Personal information
- Full name: John Edmund Howell
- Date of birth: 31 August 1924
- Place of birth: Spotswood, Victoria
- Date of death: 12 June 1994 (aged 69)
- Original team(s): Chelsea
- Debut: 16 May 1942, Carlton vs. South Melbourne, at Princes Park
- Height: 192 cm (6 ft 4 in)
- Weight: 91 kg (201 lb)

Playing career^{1}
- Years: Club / Games (Goals)
- 1942–1954: Carlton / 137 (246)
- 1954–1956: Oakleigh (VFA) / 034 0(49)
- ^{1} Playing statistics correct to the end of 1954.

Career highlights
- Carlton best and fairest: 1946 & 1948; Carlton premiership player: 1947; Carlton leading goalkicker: 1952 (42); All-Australian team 1953; Carlton Hall of Fame: 1991 inductee;

= Jack Howell (footballer) =

Australian rules footballer and coach

John Edmund "Chooka" Howell (31 August 1924 – 12 June 1994), nicknamed "Chooka" (as was his father) from his distinctive gait, was an Australian rules footballer in the Victorian Football League (VFL).

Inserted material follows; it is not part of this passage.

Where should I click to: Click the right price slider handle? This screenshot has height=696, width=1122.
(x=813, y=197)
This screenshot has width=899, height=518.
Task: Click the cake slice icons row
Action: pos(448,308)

== Three generations of grand final players ==
He has the distinction of being a member of the only three-generation set of participants in a VFL/AFL Grand Final.

His father Jack P. "Chooka" Howell played for South Melbourne, against Collingwood, in the 1918 Grand Final.

This Jack "Chooka" Howell played for Carlton, against Essendon, in the 1947 Grand Final.

His son, Scott Howell played for Carlton, against Collingwood, in the 1981 Grand Final.